━━ Supplied material

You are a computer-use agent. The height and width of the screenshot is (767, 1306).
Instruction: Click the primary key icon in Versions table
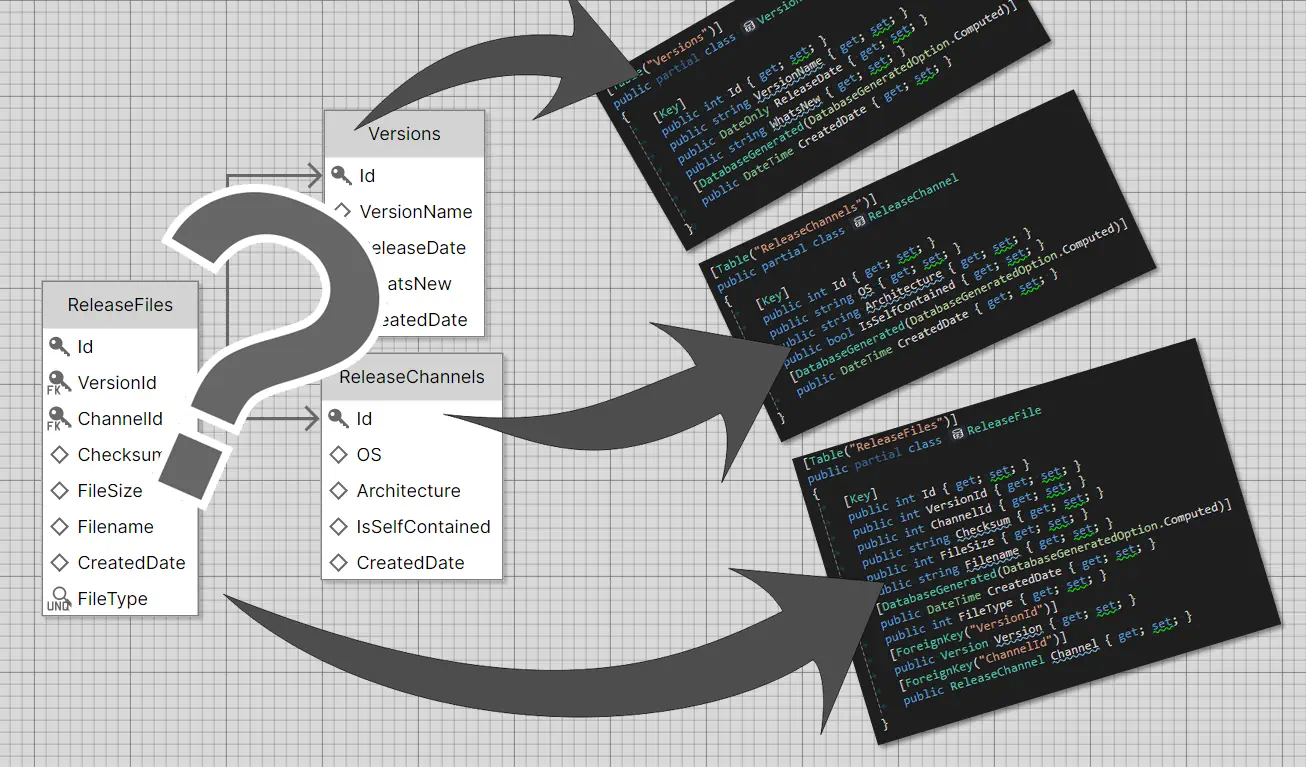[x=342, y=175]
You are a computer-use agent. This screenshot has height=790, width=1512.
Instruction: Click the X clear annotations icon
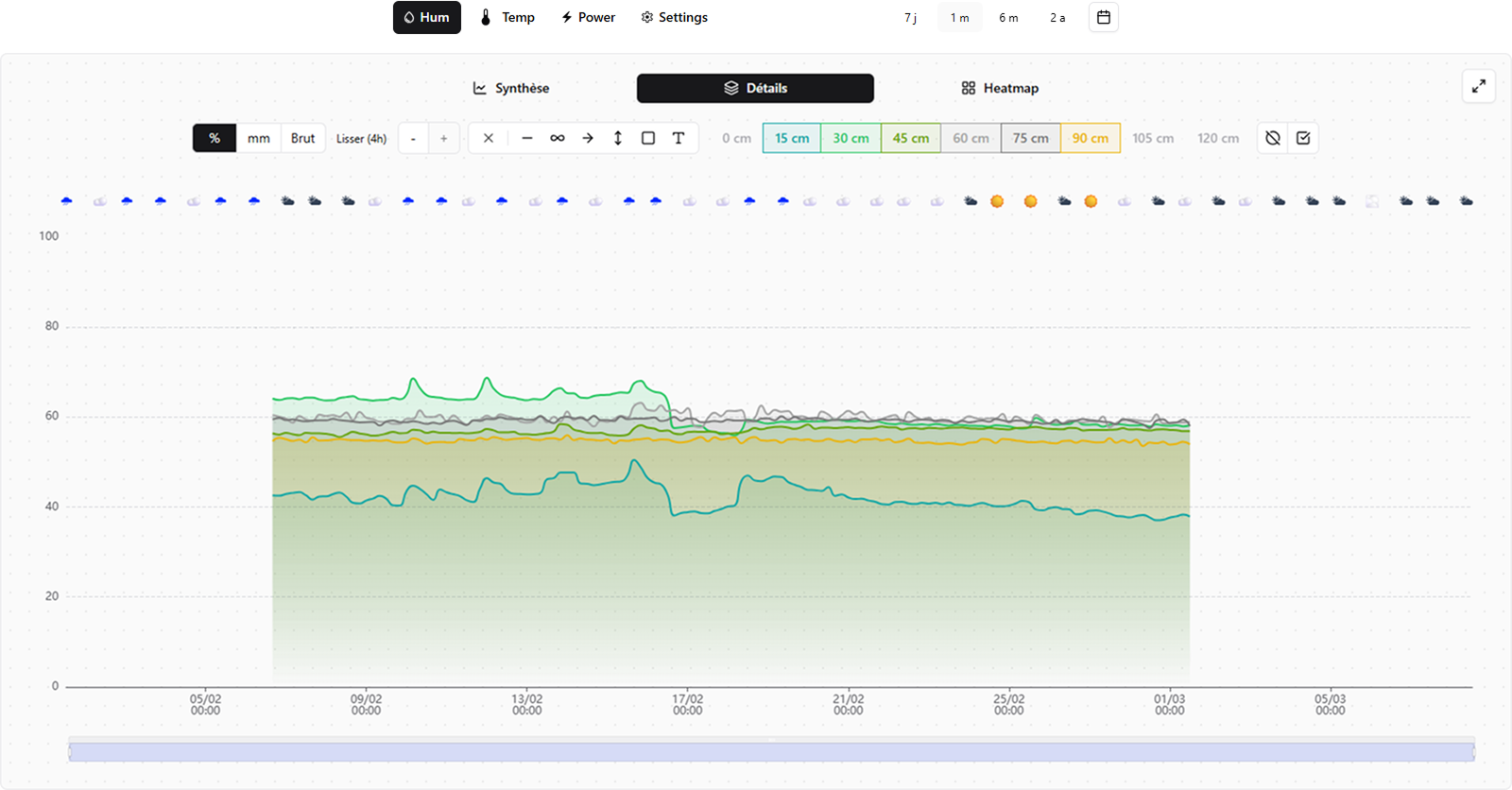click(x=489, y=138)
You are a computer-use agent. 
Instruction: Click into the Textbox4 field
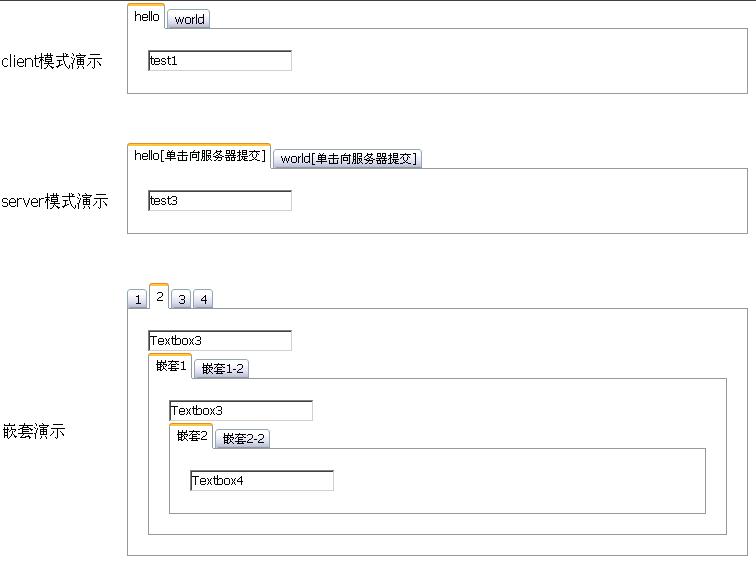262,481
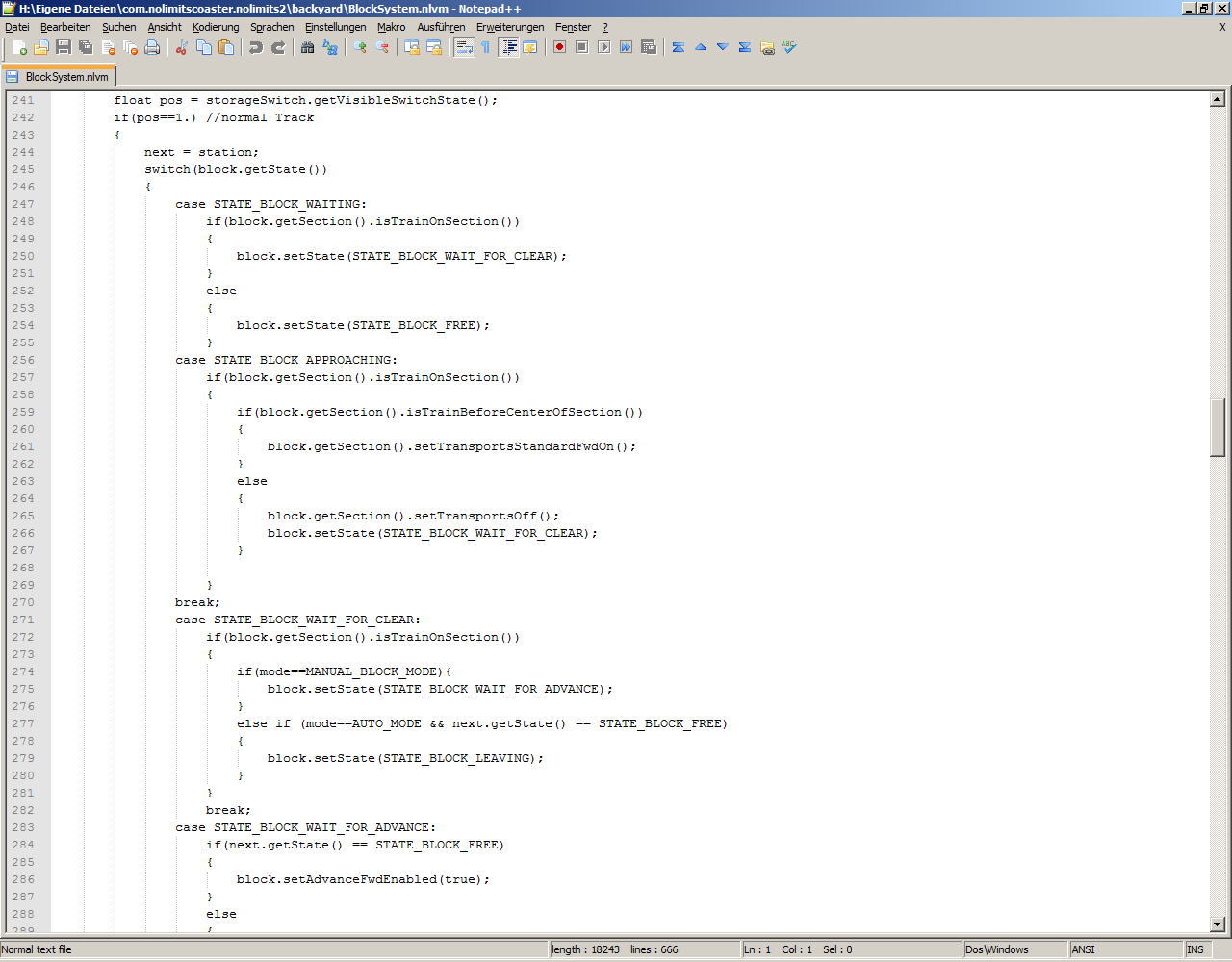Click the New file icon
Image resolution: width=1232 pixels, height=962 pixels.
pos(19,47)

━━━━

[Problem statement]
Copy every record exactly as it appears, apart from any pictures.

[Task result]
You are a computer-use agent. The height and width of the screenshot is (767, 1306).
Instruction: Click the primary key icon in Versions table
[x=342, y=175]
You are a computer-use agent. This screenshot has height=790, width=1512.
Instruction: Click the X clear annotations icon
click(x=489, y=138)
You are a computer-use agent. 
Instruction: Click into the Textbox4 field
262,481
Click the New file icon
Image resolution: width=1232 pixels, height=962 pixels.
pos(19,47)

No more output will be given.